OMNIPRESENCE OF THE INSTITUTION OF FAMILY

Recruitment by birth as the principal mode of enlisting membership is common to all societies. It is this aspect of recruitment that has given prominence to the institution of the family. Apart from religion, family is the only institution that is universally found in all societies. It is the family towards which every individual seems to be oriented. The individual carries out assigned tasks as a member of the family.

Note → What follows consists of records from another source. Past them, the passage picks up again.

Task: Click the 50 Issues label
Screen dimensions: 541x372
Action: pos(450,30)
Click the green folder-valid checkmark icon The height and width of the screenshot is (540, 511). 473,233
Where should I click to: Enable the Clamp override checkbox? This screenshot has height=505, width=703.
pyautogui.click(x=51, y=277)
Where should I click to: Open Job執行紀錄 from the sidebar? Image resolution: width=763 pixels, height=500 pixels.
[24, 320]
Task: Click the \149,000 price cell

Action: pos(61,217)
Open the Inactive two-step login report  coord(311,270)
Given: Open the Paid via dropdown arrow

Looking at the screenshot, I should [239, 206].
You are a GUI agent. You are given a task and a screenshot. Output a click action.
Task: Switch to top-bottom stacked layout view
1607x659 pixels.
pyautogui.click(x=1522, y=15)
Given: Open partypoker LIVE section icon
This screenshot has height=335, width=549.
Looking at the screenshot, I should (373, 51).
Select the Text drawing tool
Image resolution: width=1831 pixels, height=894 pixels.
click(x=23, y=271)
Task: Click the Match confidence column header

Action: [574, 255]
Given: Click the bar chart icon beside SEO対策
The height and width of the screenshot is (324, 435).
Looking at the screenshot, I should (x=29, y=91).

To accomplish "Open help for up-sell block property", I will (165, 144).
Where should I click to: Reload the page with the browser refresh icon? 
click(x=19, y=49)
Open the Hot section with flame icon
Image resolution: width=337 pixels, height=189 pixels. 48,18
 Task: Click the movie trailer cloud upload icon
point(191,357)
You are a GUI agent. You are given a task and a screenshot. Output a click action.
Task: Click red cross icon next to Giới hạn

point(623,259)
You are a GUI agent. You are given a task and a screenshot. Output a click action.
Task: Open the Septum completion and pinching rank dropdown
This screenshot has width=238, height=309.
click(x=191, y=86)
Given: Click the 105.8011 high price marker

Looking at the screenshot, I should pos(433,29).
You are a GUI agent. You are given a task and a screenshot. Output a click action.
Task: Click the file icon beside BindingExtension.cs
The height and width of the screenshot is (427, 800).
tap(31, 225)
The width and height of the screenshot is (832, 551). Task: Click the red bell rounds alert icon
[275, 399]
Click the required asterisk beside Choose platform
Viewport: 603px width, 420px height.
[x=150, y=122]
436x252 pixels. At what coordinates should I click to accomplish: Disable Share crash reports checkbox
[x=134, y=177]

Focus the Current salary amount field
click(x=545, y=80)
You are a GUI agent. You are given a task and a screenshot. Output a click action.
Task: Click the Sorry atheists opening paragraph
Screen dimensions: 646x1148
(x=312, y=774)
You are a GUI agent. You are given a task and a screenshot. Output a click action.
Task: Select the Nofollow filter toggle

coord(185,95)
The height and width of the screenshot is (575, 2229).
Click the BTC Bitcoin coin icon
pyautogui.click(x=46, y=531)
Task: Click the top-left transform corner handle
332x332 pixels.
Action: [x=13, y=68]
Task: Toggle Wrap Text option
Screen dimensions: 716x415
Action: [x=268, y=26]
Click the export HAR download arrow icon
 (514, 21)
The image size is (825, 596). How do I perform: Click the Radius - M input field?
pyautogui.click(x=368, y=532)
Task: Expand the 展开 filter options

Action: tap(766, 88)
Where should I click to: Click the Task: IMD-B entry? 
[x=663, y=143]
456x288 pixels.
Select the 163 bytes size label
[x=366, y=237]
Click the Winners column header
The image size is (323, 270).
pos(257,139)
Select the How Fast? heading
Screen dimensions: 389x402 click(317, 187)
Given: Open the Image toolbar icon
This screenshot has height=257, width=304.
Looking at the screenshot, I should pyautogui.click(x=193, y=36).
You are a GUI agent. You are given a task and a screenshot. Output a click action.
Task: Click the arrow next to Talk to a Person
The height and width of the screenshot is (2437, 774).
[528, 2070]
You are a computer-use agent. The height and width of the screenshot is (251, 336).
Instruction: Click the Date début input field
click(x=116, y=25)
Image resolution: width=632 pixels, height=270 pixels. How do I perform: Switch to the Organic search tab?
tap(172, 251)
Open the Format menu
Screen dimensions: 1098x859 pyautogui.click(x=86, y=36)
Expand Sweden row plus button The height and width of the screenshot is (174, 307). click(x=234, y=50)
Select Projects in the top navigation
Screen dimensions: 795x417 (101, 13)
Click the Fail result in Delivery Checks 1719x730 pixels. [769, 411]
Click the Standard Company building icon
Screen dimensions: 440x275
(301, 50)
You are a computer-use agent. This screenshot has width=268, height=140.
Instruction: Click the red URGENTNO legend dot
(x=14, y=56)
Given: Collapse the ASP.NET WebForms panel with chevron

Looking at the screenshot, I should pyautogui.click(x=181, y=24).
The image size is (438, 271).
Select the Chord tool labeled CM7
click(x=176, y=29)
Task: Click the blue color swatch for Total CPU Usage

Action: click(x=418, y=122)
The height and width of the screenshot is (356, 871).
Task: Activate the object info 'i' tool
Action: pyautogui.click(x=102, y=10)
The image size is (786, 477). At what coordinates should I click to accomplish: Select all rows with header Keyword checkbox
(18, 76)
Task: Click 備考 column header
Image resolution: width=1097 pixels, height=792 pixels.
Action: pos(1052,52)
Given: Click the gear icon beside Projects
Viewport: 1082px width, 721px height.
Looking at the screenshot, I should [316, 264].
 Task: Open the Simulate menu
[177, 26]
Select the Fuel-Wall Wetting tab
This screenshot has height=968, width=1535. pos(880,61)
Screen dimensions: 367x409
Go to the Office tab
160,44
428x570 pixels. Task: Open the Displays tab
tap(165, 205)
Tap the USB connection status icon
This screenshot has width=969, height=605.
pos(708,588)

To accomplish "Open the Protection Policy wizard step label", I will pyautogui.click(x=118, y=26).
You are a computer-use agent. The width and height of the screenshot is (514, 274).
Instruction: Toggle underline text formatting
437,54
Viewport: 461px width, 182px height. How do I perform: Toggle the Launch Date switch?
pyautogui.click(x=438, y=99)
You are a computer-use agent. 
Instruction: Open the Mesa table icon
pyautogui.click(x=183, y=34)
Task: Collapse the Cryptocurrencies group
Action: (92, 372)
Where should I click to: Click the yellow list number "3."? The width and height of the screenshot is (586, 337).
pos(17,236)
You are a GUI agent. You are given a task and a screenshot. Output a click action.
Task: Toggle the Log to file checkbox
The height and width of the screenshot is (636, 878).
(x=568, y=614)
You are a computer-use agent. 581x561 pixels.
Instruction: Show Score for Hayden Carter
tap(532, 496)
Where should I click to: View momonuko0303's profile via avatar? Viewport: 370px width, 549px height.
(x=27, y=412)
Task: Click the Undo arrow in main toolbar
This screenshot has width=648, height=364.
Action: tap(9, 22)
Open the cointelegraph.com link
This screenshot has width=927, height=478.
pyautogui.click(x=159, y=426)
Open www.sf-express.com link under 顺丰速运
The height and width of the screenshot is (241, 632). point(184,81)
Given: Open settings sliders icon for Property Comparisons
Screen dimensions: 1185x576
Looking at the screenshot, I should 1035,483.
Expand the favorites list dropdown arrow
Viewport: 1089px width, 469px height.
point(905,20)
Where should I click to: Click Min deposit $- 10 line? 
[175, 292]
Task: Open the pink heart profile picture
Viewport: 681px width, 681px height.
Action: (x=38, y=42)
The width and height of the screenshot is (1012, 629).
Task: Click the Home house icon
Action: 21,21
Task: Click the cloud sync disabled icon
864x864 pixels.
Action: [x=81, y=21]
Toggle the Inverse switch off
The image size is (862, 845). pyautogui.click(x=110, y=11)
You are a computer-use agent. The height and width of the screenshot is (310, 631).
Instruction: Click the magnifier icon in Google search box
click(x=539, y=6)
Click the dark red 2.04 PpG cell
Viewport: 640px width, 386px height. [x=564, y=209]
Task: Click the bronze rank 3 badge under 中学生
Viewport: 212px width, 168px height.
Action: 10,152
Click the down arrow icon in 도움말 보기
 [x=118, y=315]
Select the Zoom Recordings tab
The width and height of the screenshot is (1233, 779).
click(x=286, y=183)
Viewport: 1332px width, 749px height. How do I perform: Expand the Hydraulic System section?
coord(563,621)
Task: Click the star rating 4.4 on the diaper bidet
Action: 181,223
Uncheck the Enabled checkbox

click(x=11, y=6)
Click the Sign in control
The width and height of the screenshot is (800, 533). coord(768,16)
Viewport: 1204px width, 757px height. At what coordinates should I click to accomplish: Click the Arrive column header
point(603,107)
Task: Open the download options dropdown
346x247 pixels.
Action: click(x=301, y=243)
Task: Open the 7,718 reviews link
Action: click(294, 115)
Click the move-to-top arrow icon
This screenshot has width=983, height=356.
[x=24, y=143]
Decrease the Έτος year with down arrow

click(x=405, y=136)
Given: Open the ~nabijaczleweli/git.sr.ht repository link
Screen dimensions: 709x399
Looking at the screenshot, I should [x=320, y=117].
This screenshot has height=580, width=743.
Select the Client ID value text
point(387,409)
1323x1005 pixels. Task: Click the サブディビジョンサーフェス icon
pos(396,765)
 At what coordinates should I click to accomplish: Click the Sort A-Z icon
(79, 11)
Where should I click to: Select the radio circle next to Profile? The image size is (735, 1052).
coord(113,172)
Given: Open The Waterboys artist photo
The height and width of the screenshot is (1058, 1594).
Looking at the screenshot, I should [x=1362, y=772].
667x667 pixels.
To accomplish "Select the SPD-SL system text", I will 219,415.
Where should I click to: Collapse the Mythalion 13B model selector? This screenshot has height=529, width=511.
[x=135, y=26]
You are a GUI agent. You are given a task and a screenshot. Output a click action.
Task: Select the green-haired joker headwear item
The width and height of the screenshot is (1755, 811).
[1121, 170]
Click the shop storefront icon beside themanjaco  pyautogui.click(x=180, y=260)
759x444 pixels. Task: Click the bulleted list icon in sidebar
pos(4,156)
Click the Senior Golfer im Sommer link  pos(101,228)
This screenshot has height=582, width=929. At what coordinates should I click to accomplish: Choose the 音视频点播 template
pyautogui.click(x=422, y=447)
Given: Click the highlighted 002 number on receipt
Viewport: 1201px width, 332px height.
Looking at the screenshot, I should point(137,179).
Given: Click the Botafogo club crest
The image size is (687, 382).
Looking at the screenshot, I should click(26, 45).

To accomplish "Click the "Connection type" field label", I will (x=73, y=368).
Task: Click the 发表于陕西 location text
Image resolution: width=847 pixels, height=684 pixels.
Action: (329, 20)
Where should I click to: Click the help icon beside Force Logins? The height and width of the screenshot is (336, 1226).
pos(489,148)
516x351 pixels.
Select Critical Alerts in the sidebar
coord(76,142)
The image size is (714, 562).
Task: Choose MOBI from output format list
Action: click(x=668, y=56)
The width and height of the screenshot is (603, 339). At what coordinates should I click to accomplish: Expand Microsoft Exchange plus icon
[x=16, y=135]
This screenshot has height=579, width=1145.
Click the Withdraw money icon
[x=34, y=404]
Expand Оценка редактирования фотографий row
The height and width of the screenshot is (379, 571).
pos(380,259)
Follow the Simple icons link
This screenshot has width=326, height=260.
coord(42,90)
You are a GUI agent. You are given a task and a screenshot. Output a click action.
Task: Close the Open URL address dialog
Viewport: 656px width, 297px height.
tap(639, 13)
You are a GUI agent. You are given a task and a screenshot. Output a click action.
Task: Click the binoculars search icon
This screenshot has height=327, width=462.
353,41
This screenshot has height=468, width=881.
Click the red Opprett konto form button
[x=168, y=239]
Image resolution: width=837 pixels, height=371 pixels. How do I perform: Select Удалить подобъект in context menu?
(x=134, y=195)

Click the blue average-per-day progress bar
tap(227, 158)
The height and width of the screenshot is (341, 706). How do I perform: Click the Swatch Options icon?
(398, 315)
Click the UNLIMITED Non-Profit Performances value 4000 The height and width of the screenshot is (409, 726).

While most individuals marry, it is not compulsory for them to do so. People can choose to remain bachelors/spinsters. Widowers and widows of marriageable age, and without children, can also prefer widowhood to remarriage. Unmarried people (chronic bachelors and spinsters) still belong to the family to which they are born; only they will not have a family of their own. In many societies, ascetics who decide to remain celibate are treated with respect for their ‘sacrifice’; while some persons may become their disciples, they do not preach celibacy to all their followers. Those who renounce the world for higher religious goals also depend on the families in society for their sustenance. They return from their hermitages to the towns and villages to beg for alms.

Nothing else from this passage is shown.